Dr. Ramen is considering the purchase of a new noodle maker the Streeetcher. The company is provided with the following information.

  1. The maker will cost $3 million, fully installed and has a 15-year life. It will be depreciated to a book value of $600,000 and sold for that amount in year 15.
  2. The new noodle maker will generate $1 million in sales each year for the next 15 years. 15% of the new sales will come from the existing product in the company
  3. Because of the expansion, operating costs will increase by $400,000 per year. 15% of the increased cost will be attributed to the existing product
  4. The company will increase net working capital by $350,000 at the beginning of the project, and it will be liquidated at the end of the project.
  5. The Engineering Department spent $25,000 researching the various makers.

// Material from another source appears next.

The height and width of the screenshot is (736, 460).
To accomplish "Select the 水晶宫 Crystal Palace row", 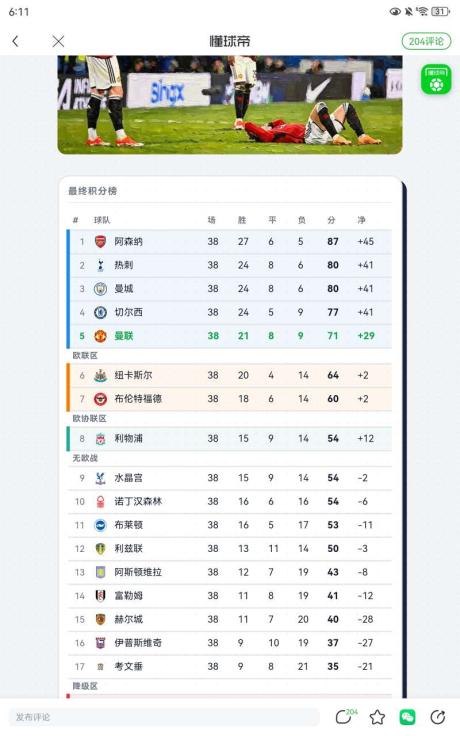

  6. Due to limited spaces, the maker has to be set up on the land that could be immediately sold for a market value of $250,000. At the end of the project, the land could be sold at the same value.
  7. Dr. Ramen's marginal tax rate is 25.00%.
  8. Dr. Ramen is 25.00% equity-financed.
  9. Dr. Ramen's 20-year, semi-annual pay, 8% coupon bond sells for $978.00
  10. Dr. Ramen's stock currently has a market value of $75 and the company believes the market estimates that dividends will grow at 5% forever. The company just paid a dividend of $5.

What is the annual incremental cash flow?